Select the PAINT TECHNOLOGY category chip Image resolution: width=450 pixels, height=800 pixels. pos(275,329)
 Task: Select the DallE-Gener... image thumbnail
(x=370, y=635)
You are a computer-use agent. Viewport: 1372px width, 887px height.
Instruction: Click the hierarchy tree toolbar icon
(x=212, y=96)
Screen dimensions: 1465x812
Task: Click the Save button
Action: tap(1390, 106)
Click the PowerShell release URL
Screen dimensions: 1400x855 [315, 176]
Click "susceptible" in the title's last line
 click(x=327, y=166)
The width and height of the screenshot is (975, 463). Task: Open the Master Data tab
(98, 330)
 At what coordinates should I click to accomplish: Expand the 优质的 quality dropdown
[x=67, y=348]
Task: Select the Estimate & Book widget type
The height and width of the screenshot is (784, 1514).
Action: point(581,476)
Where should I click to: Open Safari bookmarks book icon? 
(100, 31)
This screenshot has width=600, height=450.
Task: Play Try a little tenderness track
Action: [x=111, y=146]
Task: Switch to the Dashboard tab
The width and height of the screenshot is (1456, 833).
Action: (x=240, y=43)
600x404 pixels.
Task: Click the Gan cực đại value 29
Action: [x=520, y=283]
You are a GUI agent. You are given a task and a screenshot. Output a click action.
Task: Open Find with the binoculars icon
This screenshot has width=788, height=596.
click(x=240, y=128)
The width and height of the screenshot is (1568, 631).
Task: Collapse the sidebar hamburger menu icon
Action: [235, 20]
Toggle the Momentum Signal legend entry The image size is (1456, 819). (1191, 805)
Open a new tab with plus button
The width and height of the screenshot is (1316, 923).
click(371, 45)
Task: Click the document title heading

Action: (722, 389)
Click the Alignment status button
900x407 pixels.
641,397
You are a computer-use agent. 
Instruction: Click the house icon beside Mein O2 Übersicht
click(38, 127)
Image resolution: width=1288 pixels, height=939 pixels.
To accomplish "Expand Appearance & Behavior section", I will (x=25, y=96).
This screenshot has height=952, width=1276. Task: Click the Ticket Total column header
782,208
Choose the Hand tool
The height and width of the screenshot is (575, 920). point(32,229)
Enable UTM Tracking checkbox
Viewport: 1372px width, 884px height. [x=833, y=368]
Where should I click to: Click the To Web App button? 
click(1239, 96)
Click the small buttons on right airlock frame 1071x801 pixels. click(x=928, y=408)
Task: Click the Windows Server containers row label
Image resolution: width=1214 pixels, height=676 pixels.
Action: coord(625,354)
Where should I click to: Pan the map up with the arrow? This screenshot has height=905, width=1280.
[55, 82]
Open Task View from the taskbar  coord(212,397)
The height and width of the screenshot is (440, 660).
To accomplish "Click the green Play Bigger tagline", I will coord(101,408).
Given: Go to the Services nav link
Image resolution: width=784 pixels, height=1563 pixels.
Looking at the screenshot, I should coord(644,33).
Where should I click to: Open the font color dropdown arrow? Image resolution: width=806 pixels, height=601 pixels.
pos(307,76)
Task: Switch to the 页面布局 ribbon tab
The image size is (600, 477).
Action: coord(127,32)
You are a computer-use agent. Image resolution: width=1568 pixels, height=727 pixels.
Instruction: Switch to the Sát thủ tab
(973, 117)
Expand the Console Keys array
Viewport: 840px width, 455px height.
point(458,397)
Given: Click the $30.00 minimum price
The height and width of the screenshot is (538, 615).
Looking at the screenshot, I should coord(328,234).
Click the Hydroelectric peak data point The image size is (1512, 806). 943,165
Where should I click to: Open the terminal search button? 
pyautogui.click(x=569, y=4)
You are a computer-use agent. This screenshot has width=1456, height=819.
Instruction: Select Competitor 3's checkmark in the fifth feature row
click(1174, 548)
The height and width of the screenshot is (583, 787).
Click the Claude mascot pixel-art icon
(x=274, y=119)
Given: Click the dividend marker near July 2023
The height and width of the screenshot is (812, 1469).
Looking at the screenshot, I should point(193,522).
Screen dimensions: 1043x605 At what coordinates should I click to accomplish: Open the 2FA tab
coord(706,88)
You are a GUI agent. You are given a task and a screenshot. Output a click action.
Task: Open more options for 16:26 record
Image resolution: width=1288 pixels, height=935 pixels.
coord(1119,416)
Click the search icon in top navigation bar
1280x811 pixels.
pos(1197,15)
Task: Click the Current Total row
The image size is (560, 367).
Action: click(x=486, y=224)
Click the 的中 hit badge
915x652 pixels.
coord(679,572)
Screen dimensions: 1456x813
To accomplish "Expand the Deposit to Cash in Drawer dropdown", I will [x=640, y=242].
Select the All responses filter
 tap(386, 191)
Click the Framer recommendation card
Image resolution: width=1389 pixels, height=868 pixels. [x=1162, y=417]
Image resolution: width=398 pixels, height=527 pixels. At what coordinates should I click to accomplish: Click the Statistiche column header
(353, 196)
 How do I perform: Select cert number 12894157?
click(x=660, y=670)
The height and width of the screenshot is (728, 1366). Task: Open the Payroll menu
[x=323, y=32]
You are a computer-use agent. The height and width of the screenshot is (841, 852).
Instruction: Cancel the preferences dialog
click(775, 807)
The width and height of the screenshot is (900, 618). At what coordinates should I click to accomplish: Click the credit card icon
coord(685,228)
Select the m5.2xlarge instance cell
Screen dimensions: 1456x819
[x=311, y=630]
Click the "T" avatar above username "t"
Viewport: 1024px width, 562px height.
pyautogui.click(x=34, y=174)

◆ ◆ ◆ ◆ ◆ ◆ ◆

**Exercise:**
Please report how many lines of the entries above contain the word "Expand", matching case exactly, and give only that number.

**Reply to the exercise:**
4